Em reunião com Dilma, vice-presidente dos EUA garante mais segurança na Internet

Por Redação | 18.06.2014 às 16:45

A presidente Dilma Rousseff recebeu nesta terça-feira (17) o vice-presidente dos Estados Unidos, Joe Biden, no primeiro encontro os dois governos após as denúncias de Edward Snowden que abalaram as relações entre os países em meados do ano passado. As informações são da agência de notícias EFE.

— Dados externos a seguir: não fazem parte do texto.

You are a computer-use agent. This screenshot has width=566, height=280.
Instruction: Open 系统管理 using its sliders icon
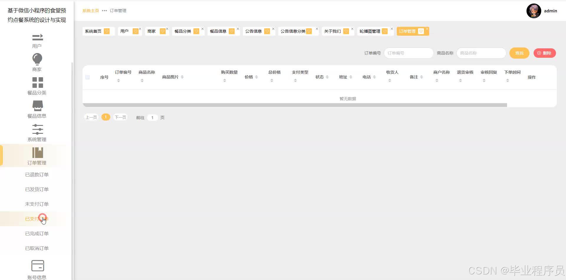point(37,130)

Neste primeiro encontro o assunto não poderia deixar de ser outro: a Internet e a espionagem praticada pelos norte-americanos. Na ocasião, Biden deu garantias a presidente do Brasil que a Casa Branca tem trabalhado para tornar a internet “um meio muito mais seguro”. Entre as revelações feitas por Snowden no último ano estava a de que a Agência Nacional de Segurança (NSA) dos EUA havia espionado comunicações pessoais de Dilma, ministros brasileiros e empresas nacionais.

Após o encontro, Biden conversou com jornalistas na Embaixada dos EUA em Brasília. O vice-presidente norte-americano revelou que a conversa com a presidente foi franca e detalhou as medidas que estão sendo adotadas pelo presidente dos Estados Unidos, Barack Obama, após a revelação do alcance das agências de inteligência do país.

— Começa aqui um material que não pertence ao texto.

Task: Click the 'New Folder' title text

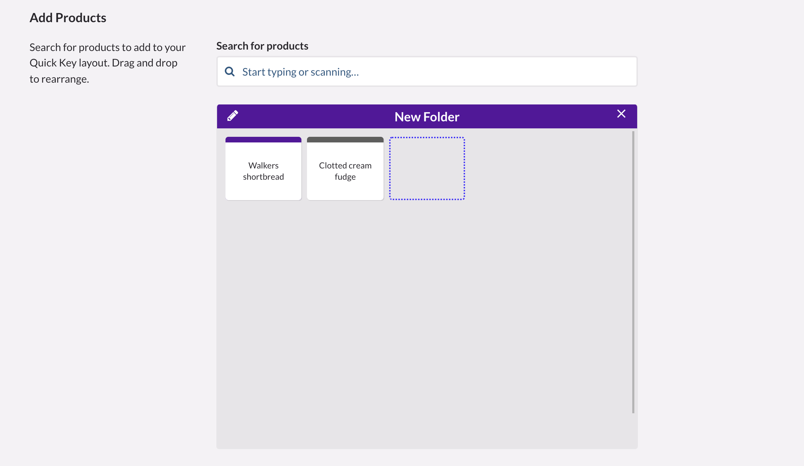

Entre as ações da Casa Branca, segundo ele, está um estudo minucioso das atividades de espionagem e a extensão do direito à proteção da vida privada que está prevista em lei nos Estados Unidos para todo o mundo.

Joe Biden chegou ao Brasil nesta segunda-feira (16) para assistir ao jogo entre Estados Unidos e Gana. Para apaziguar os ânimos e agradar o Brasil, Biden também anunciou que os Estados Unidos decidiram colaborar com as Comissões da Verdade do país e entregaram uma série de documentos sobre a atividade de seus agentes durante a ditadura militar brasileira.

Biden ainda destacou que o Brasil e Estados Unidos precisam superar o passado e se concentrarem no futuro, reafirmando o comércio existente entre os dois países e a cooperação existentes em áreas como a energética, científica e tecnológica.

O encontro entre os dois líderes de estado não foi comentado oficialmente pelo governo brasileiro.